● **Short problem**: Reproduce the rows below verbatim, beginning with the first line and continuing through the line that contains "(1525, 227)".

● **Provided records**:
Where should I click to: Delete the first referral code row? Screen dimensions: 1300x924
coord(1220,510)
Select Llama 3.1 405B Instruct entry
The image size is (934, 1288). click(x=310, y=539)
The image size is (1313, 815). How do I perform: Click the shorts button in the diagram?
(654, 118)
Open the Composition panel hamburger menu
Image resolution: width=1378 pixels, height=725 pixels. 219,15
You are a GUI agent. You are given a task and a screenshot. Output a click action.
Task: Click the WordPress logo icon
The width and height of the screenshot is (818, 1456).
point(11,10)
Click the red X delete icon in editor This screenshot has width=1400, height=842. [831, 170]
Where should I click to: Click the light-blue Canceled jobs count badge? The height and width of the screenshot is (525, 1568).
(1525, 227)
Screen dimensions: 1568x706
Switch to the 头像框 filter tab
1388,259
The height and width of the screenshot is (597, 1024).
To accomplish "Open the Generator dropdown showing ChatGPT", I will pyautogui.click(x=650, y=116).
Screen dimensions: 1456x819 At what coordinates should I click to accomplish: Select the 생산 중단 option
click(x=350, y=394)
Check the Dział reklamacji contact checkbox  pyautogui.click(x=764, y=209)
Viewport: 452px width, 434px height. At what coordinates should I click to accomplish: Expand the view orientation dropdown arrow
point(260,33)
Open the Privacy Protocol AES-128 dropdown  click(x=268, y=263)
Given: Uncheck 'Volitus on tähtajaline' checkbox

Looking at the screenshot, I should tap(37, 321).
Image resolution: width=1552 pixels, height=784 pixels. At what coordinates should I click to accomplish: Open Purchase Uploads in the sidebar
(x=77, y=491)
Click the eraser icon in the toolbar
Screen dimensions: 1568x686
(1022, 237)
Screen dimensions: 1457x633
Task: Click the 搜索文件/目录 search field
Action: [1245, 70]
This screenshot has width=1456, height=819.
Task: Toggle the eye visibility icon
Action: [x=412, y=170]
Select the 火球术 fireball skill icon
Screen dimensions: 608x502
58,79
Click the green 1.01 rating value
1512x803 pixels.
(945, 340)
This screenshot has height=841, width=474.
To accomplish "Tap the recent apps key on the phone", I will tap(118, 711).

● **Expected output**:
Where should I click to: Delete the first referral code row? Screen dimensions: 1300x924
coord(1220,510)
Select Llama 3.1 405B Instruct entry
The image size is (934, 1288). click(x=310, y=539)
The image size is (1313, 815). How do I perform: Click the shorts button in the diagram?
(654, 118)
Open the Composition panel hamburger menu
Image resolution: width=1378 pixels, height=725 pixels. 219,15
You are a GUI agent. You are given a task and a screenshot. Output a click action.
Task: Click the WordPress logo icon
The width and height of the screenshot is (818, 1456).
point(11,10)
Click the red X delete icon in editor This screenshot has width=1400, height=842. [831, 170]
Where should I click to: Click the light-blue Canceled jobs count badge? The height and width of the screenshot is (525, 1568).
(1525, 227)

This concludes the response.